◆ TASK TO COMPLETE ◆
Please reproduce, character for character, the entries from the line containing "Where should I click to: Open the Jun" through the line containing "pos(437,12)", with both of those lines included.

—————

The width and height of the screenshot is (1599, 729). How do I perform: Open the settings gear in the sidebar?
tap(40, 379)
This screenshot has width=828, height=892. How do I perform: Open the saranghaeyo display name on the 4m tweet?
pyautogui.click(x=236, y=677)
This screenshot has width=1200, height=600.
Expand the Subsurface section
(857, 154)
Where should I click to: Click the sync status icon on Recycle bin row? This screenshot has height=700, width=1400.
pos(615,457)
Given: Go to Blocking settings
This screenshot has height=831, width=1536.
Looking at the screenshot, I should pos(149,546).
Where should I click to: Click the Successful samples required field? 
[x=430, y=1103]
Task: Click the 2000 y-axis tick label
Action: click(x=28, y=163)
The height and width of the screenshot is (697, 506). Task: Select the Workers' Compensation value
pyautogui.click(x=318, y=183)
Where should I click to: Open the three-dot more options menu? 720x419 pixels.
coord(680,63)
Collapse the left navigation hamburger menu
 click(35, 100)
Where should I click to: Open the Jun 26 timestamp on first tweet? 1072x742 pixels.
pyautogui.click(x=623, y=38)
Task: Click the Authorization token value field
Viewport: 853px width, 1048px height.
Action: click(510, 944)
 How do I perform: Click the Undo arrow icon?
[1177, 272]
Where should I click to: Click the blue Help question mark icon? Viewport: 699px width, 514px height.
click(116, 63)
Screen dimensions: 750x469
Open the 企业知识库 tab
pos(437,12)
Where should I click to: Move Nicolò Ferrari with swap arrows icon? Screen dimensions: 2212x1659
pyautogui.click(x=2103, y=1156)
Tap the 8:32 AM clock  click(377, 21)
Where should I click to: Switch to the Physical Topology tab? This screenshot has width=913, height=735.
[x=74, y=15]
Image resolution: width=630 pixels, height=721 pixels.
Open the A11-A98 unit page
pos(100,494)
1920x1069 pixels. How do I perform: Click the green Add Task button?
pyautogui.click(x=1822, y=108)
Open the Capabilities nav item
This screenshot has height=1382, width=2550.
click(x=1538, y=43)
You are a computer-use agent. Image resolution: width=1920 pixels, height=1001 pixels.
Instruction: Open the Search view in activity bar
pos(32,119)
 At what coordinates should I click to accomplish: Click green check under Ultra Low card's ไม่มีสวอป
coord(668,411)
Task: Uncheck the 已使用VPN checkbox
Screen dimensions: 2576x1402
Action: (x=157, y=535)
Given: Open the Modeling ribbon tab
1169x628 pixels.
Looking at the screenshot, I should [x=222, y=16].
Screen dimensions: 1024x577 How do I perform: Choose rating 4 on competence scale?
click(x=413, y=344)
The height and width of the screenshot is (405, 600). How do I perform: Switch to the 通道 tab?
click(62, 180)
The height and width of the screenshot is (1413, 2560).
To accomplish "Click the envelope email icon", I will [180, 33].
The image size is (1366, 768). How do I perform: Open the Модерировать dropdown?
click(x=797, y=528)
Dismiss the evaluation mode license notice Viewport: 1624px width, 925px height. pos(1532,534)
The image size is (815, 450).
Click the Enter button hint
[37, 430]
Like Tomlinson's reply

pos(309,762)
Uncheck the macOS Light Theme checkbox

—————

◆ RESULT OF THIS EXERCISE ◆
Where should I click to: Open the Jun 26 timestamp on first tweet? 1072x742 pixels.
pyautogui.click(x=623, y=38)
Task: Click the Authorization token value field
Viewport: 853px width, 1048px height.
Action: click(510, 944)
 How do I perform: Click the Undo arrow icon?
[1177, 272]
Where should I click to: Click the blue Help question mark icon? Viewport: 699px width, 514px height.
click(116, 63)
Screen dimensions: 750x469
Open the 企业知识库 tab
pos(437,12)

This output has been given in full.